• [REQUESTS]
1. Copy a section of the risk passage word for word, beginning with the words "There is a link" and ending after "oil and gas.".
2. In one to three sentences, state why the risk passage says its list of principal risks and uncertainties is not exhaustive.

• [PASSAGE TO READ]
* * * * * * *
In the day-to-day operations of the Group we face many risks and uncertainties. Our job is to mitigate and manage these risks, and the Board has developed a formal risk management process to support this. Set out below are the principal risks and uncertainties which we believe could adversely affect us, potentially impacting our employees, operations, revenue, profits, cash flows or assets. This list is not exhaustive – there are many things that could go wrong in an operation as large and geographically diverse as ours – and the list might change as something that seems immaterial today assumes greater importance tomorrow. 

The foundation upon which the Group's risk management process is built is the Group Risk Register. This is compiled based on input from the businesses across the world as well as a top-down review by members of the Executive Committee and Board. This forms the basis of the mitigation strategies put in place for all the key identified risks. In the section below, we have picked from the Risk Register those items we currently consider to be our most important risks. The order in which they are presented is not significant. 

Economic conditions

There is a link in our business between demand for our services and levels of economic activity; this link is particularly evident in the Local business. If GDP growth goes negative, demand for rental equipment is likely to shrink even faster and this impact is likely to be multiplied by pricing weakness at times of low demand. As we have experienced in recent years, the operational gearing inherent in our business models means that variations in demand can lead to much larger variations in profitability. We also have some businesses which, by their nature, are exposed to particular sectors – for instance, our Australian business is highly dependent on mining activity, our Singapore business has a high proportion of shipping activity, and a material proportion of our North American business comes from upstream and downstream oil and gas.
* * * * * * *
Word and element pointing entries
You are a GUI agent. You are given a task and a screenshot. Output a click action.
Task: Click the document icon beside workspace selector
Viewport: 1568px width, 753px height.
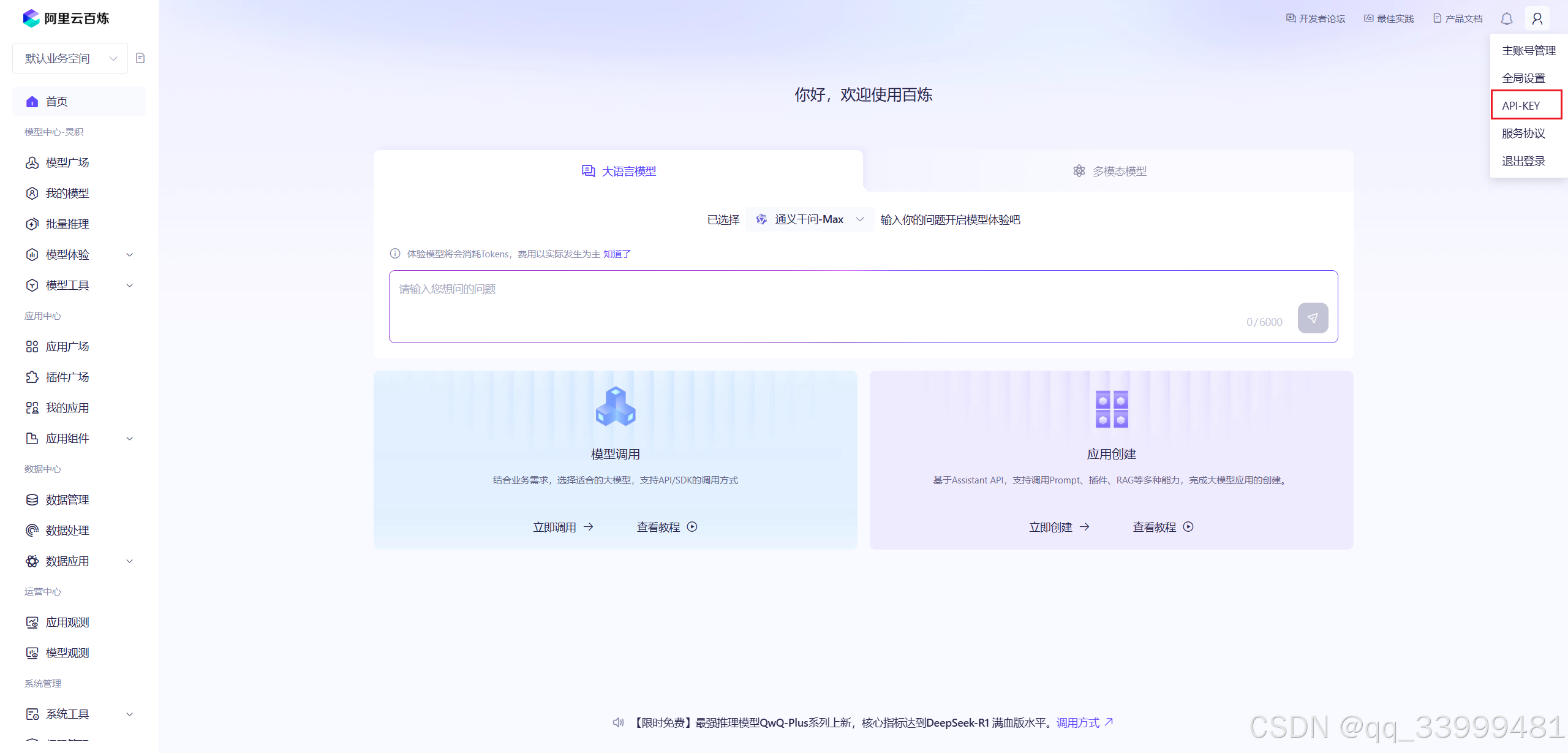pos(140,58)
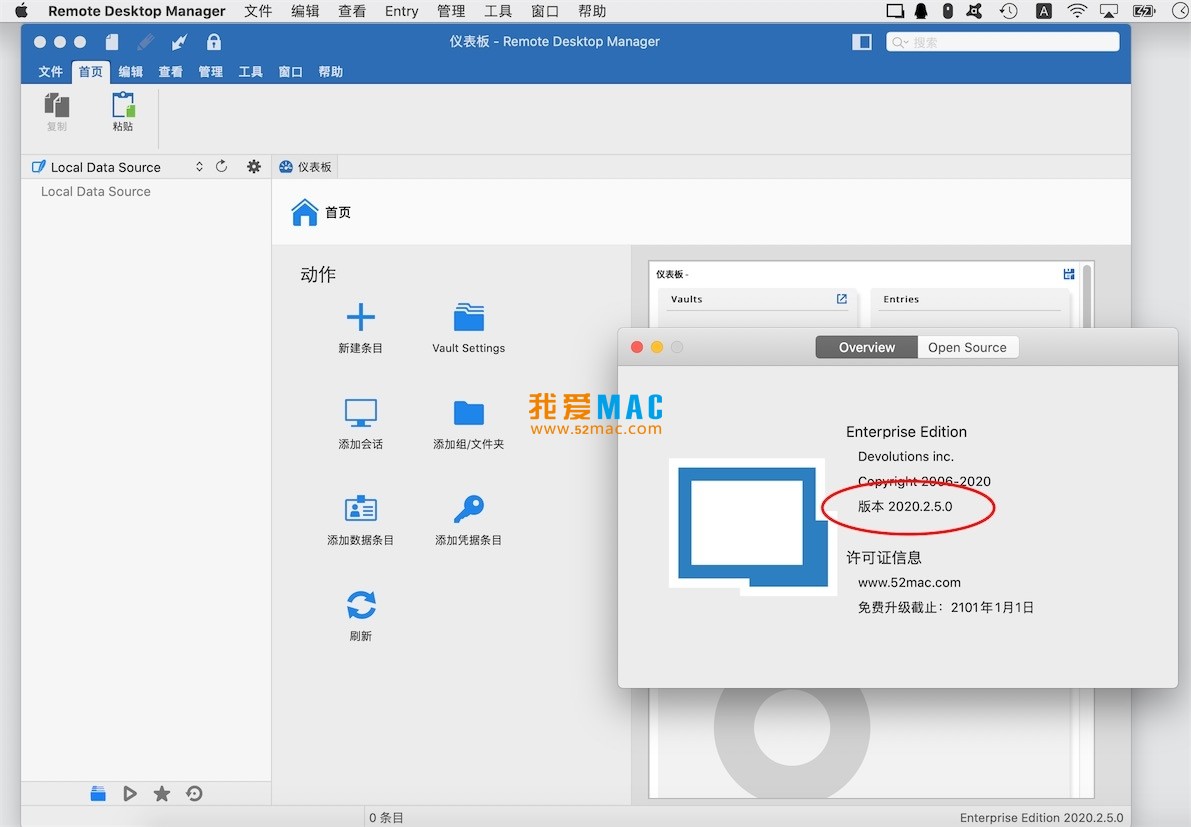Screen dimensions: 1191x827
Task: Click the 添加会话 monitor icon
Action: click(x=360, y=413)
* * * * * * *
• [SOLUTIONS TO THE PROBLEMS]
1.
There is a link in our business between demand for our services and levels of economic activity; this link is particularly evident in the Local business. If GDP growth goes negative, demand for rental equipment is likely to shrink even faster and this impact is likely to be multiplied by pricing weakness at times of low demand. As we have experienced in recent years, the operational gearing inherent in our business models means that variations in demand can lead to much larger variations in profitability. We also have some businesses which, by their nature, are exposed to particular sectors – for instance, our Australian business is highly dependent on mining activity, our Singapore business has a high proportion of shipping activity, and a material proportion of our North American business comes from upstream and downstream oil and gas.

2. The list is not exhaustive because many things could go wrong in an operation as large and geographically diverse as the Group's.